Sur la scène nationale, c'est plus compliqué. Après 10 ans de présidence du groupe socialiste et alors que les députés souhaitaient un renouvellement des cadres pour traduire le besoin de rénovation, Jean-Marc Ayrault a finalement réussi à se faire réélire pour cinq ans à la tête des députés socialistes en juin 2007. En échange, il a promis de mener une profonde rénovation politique du PS, à commencer par la formation d'un cabinet fantôme, l'équivalent d'un gouvernement fictif chargé de faire des contre-propositions au gouvernement Fillon. L'objectif est de bâtir une opposition active et constructive à l'Assemblée nationale.
Malgré cela, il a de sérieux handicaps pour prétendre à un destin national de grande envergure. Bosseur, Jean-Marc Ayrault est aussi très austère, voire distant. Il est plus à l'aise dans les réunions de travail que dans les manifestations publiques ou dans les meetings. Ces partisans relèvent une timidité de caractère, d'autres, plus acerbes, parlent plutôt d'un manque de charisme. Et six mois après sa constitution, le contre-gouvernement est mort-né.
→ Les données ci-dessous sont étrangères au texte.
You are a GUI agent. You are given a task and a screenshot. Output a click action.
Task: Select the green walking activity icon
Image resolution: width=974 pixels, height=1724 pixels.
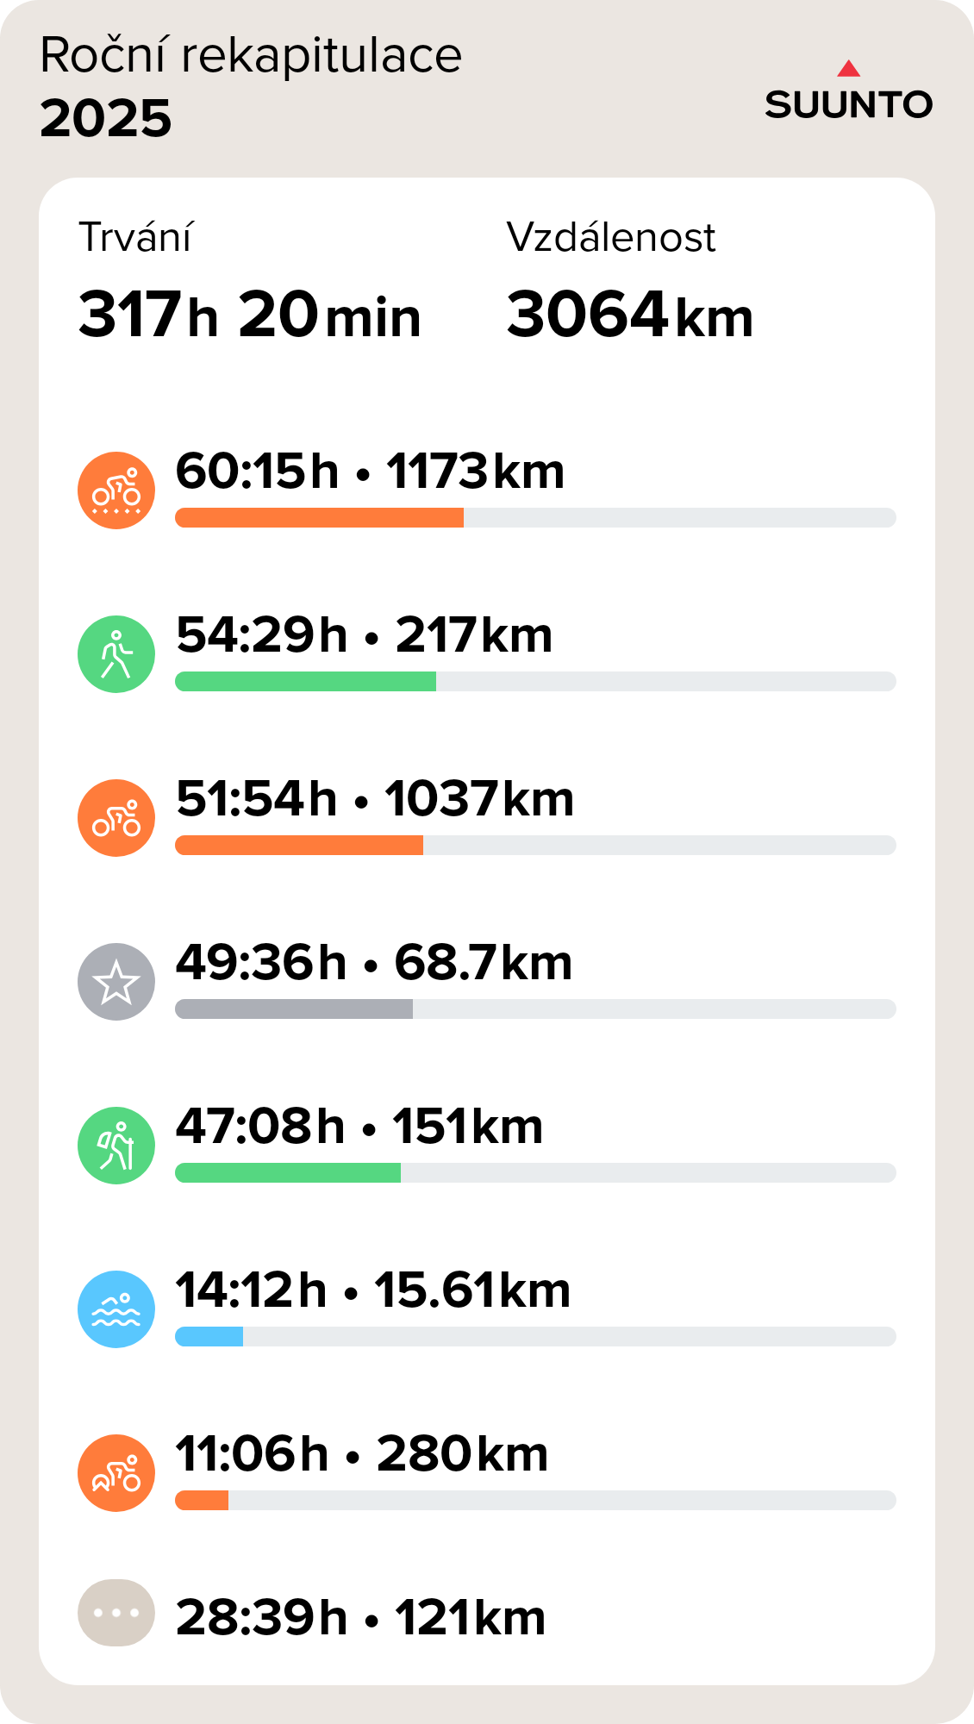click(116, 653)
L'après-présidentielle : un soutien à géométrie variable

Préférant ignorer les critiques, Jean-Marc Ayrault poursuit sa trajectoire politique. Il a brigué un nouveau mandat de maire de Nantes en 2008 et compte bien participer activement à la rénovation du Parti Socialiste. Proche de François Hollande, il avait apporté très tôt son soutien à Ségolène Royal au point qu'on évoquait sa nomination au poste de Premier ministre en cas de victoire de la candidate à la présidentielle. Jean-Marc Ayrault lui est resté fidèle en ne participant pas au lynchage de la candidate au lendemain de sa défaite. Mais au congrès de Reims, retournement de situation, il décide de soutenir la motion de Bertrand Delanoë avant d'appeler à l'élection d'un Premier secrétaire neutre, qui ne soit pas un présidentiable, à l'issue du vote des motions.

Une forme de cohabitation avec Martine Aubry

Après avoir soutenu Ségolène Royal, puis la motion Delanoë, et souhaité, au final, un Premier secrétaire neutre, Jean-Marc Ayrault a conservé toutes ses chances pour travailler avec la nouvelle Première secrétaire. Dans le duel fratricide Aubry/Royal, le président du groupe socialiste à l'Assemblée nationale n'a apporté son soutien à aucune d'entre elle. La victoire de Martine Aubry n'a donc pas entamé son crédit auprès des députés et il compte bien rester président de groupe jusqu'en 2012. Toutefois, la volonté de Martine Aubry de reconstruire un parti socialiste fort pourrait aboutir à une cohabitation difficile entre les deux leaders socialistes car la Première secrétaire, qui s'invite désormais chaque semaine à la réunion du groupe socialiste à l'Assemblée, pourrait empiéter sur les prérogatives de Jean-Marc Ayrault.


Le télescopage entre la présentation, aujourd'hui même, du contre-plan de relance socialiste par Martine Aubry et le buzz médiatique déclenché par les députés socialistes à propos de la réforme du travail parlementaire montre que la cohabitation ne sera pas facile. Dans cette bataille d'influence, le buzz de Jean-Marc Ayrault a éclipsé la présentation de Martine Aubry. 1-0.